Useless use of if award
Similar to the useless use of cat award. The useless use of if award highlights code examples where people use the if function or ternary operator when the return of the expression does the exact same thing. I first noticed this with returning boolean values from php functions. To protect the innocent the winner of today’s award will remain anonymous.
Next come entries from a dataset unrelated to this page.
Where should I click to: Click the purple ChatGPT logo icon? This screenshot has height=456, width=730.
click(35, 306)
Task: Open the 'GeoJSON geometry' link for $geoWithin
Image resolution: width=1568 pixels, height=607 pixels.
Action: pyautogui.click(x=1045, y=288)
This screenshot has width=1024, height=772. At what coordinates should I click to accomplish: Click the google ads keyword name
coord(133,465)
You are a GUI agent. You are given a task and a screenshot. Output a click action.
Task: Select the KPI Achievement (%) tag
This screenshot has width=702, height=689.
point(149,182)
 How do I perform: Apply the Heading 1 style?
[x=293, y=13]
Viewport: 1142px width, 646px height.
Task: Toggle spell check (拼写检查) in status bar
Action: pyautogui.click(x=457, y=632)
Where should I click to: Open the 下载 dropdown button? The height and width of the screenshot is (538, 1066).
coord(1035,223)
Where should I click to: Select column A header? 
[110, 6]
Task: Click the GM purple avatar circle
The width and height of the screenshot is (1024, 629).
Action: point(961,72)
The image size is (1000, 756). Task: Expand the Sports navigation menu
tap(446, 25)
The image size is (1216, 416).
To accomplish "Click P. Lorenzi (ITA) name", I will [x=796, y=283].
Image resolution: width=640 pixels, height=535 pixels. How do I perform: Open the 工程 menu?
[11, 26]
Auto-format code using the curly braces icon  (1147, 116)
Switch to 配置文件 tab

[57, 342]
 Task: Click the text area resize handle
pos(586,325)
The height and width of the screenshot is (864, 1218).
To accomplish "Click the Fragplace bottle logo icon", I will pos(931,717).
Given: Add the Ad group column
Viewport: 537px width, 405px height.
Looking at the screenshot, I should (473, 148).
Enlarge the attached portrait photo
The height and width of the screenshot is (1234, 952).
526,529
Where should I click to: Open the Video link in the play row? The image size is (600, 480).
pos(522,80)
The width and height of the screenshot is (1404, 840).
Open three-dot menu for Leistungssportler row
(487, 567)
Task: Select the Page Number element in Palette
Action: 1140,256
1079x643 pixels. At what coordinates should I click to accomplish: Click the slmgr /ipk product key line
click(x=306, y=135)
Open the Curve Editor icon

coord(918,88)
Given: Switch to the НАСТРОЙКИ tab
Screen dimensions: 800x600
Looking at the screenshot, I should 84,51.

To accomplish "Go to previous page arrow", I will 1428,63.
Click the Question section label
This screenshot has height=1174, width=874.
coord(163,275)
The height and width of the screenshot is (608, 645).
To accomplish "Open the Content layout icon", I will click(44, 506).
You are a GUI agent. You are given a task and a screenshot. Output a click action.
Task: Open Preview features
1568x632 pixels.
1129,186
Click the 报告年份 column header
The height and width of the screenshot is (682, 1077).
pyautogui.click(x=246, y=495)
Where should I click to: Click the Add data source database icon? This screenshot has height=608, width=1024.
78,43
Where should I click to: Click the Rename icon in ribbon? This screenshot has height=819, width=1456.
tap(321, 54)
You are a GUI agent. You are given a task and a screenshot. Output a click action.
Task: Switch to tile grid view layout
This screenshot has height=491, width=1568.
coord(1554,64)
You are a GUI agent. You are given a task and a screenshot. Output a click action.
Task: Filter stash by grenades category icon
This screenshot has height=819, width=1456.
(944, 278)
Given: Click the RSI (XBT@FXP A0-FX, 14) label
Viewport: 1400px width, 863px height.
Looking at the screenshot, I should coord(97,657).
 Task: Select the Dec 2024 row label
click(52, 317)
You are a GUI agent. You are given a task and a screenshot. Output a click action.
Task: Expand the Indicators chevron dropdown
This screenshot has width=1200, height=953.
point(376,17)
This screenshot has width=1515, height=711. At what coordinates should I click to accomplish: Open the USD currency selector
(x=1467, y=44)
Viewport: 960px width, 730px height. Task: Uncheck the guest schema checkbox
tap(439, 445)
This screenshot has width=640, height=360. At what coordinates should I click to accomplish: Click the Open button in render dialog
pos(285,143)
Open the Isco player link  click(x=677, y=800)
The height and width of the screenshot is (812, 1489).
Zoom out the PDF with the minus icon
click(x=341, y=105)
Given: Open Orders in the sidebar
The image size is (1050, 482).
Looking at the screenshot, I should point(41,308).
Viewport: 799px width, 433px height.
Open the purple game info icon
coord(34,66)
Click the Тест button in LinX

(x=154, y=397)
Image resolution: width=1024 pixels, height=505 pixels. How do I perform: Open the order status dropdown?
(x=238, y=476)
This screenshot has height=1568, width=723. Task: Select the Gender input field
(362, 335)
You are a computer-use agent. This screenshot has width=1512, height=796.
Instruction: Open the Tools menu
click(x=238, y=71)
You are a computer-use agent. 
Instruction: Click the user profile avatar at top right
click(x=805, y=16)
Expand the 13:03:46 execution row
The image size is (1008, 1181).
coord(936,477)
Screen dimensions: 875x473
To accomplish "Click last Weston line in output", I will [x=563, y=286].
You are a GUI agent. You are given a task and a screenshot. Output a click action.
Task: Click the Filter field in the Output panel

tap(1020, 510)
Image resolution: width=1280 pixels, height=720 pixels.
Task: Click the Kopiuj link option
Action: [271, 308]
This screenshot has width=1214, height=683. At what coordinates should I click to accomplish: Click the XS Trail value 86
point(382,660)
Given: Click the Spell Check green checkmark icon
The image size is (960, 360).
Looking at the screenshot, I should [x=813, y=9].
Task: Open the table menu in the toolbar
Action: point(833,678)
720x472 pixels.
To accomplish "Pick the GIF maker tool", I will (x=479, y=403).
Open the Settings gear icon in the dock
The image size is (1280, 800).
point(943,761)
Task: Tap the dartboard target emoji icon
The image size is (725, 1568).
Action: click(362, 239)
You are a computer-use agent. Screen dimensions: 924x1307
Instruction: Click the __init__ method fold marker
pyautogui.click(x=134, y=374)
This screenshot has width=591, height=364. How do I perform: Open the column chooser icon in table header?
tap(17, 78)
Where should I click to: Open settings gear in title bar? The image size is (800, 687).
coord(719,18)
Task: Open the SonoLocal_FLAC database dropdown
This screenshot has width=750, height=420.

<anonymous> to my knowledge, youll have to SUM(IF(your_field <> “”, 1, 0)) as total_non_empty
Ignoring that the whole query should be using where your_field != ” and group by the non if() way to write this is:
SUM(your_field <> ”)
These examples aren’t an award to a specific person since I’m digging them up from my memory. This pretty much applies to both C and PHP.
< ?php
function foo()
{
$str = 'foo';
return $str == 'foo' ? TRUE : FALSE;
}?>
Can be written as
< ?php
function foo()
{
$str = 'foo';
return $str == 'foo';
}?>
I hope this helps you save a few keystrokes when writing code in the future.
July 21st, 2006 at 2:46 pm
Hm…
I tried to optimize the function even more and after hard hours of profiling, I came up with:
July 21st, 2006 at 2:48 pm
WP snipped my function!
function foo() {
return true;
}
July 21st, 2006 at 3:18 pm
I don’t like ’saving keystrokes’ when writing code. That leads to the slippery slope of incomprehensible, write-only code. In fact, I never even use the ternary operator. I would write your PHP example like so:
Uncool, isn’t it?
July 23rd, 2006 at 12:11 am
While the PHP example is a valid one, I don’t think that SUM(your_field ‘’) is a good one. It implies that a boolean type TRUE is always cast into an interger 1. Which is not always the case. I have seen boolean TRUE as 1, 255, -1, and just about any other 32bit value in different languages, versions, and compilers over time.
Who says that MySQL (which I assume the SUM example was run on) does not change the boolean->int cast from 1->-1 in a next release?